一个关键漏洞(CVE-2025-62518)已在Rust中广泛使用的TAR归档解析库`tokio-tar`中被发现,影响了uv(Python包管理器)和testcontainers等项目。该漏洞是一种在处理具有不一致头部信息的嵌套TAR文件时出现的反同步问题,允许攻击者走私额外的归档条目,可能导致文件覆盖、供应链攻击和安全扫描绕过。 问题在于`tokio-tar`似乎已被废弃,需要通过多个分支进行分散的修复工作——`async-tar`、`tokio-tar`、`krat-tokio-tar`和`astral-tokio-tar`。补丁已成功应用于`astral-tokio-tar`等积极维护的分支,`krat-tokio-tar`已被归档,转而支持Astral分支。 修复方法包括升级到已打补丁的版本或迁移到`astral-tokio-tar`。解决方法包括使用标准的`tar` crate或实施运行时缓解措施,例如文件计数验证。此事件凸显了依赖未维护的开源依赖项的风险,并强调了即使在像Rust这样内存安全的语言中,也需要强大的安全实践和纵深防御策略。
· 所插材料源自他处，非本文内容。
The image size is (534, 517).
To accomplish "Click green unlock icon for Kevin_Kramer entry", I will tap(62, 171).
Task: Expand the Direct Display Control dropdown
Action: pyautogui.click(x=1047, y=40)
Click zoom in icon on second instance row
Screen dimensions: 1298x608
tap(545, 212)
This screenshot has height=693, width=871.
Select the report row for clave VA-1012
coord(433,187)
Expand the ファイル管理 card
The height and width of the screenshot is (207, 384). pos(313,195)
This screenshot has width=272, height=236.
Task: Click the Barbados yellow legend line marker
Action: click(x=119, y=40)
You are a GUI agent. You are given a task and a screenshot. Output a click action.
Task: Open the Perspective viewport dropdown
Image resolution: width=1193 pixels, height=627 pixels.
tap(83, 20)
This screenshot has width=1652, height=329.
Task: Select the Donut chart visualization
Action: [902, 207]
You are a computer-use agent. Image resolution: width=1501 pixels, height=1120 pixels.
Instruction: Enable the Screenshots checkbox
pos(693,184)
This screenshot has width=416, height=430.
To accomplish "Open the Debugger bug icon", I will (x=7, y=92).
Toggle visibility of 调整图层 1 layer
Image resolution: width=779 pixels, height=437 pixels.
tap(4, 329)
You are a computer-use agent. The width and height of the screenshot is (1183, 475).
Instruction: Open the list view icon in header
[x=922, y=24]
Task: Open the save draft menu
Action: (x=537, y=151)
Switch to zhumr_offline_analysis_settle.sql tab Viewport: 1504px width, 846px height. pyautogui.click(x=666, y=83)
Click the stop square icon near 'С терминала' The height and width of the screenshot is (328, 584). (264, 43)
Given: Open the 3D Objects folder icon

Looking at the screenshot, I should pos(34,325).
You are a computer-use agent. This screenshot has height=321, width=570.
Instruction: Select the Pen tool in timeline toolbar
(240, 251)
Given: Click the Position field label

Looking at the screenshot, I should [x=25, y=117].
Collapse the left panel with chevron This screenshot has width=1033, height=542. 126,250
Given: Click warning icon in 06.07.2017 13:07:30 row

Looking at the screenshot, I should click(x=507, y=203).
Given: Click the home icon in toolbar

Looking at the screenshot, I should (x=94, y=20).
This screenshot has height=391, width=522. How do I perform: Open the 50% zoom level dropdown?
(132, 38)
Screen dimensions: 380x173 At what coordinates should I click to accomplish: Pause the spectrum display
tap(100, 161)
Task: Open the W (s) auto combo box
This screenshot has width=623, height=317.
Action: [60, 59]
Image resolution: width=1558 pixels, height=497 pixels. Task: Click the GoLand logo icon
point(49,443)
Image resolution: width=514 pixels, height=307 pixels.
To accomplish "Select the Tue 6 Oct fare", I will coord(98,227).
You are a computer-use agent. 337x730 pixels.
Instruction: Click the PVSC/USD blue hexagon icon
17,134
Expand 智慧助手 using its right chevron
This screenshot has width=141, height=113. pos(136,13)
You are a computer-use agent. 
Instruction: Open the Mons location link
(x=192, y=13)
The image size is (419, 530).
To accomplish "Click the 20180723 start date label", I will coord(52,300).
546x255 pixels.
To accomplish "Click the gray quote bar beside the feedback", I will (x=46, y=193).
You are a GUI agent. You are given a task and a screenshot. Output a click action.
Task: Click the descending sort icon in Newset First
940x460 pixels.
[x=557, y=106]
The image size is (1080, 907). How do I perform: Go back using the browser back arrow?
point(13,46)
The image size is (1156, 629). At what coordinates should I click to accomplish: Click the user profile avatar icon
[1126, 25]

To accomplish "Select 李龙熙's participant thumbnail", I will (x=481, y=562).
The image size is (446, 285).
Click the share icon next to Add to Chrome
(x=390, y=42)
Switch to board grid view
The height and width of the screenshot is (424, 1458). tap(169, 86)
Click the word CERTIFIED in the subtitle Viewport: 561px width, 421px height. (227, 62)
## Tarmageddon:开源漏洞与废弃软件问题 最近在 Rust 包 `async-tar` 系列中发现了一个 RCE(远程代码执行)漏洞,被称为“Tarmageddon”,这突显了与未维护的开源项目相关的风险。Edera 研究人员在调查 NVIDIA 容器镜像中的意外文件内容时发现了该漏洞。该漏洞源于解析器差异,允许恶意 TAR 归档文件可能覆盖文件。 虽然 Python 生态系统中的风险已得到缓解,因为 `tar` 用于源代码发行版(这已经在安装过程中允许代码执行),但该事件凸显了更广泛的担忧。讨论的重点是项目废弃时补丁的脆弱性,以及对开发人员和包维护者固有信任。 贡献者指出,虽然 Rust 的打包系统使得识别废弃项目更容易,但依赖项激增以及创建小型包的简易性也加剧了问题。该事件还引发了关于包维护者的责任、集中式安全保障的作用,以及私有包管理是否可以提高安全性的争论。最终,该漏洞提醒我们,安全风险存在于软件堆栈的所有层级,即使是在设计时考虑到安全的语言中。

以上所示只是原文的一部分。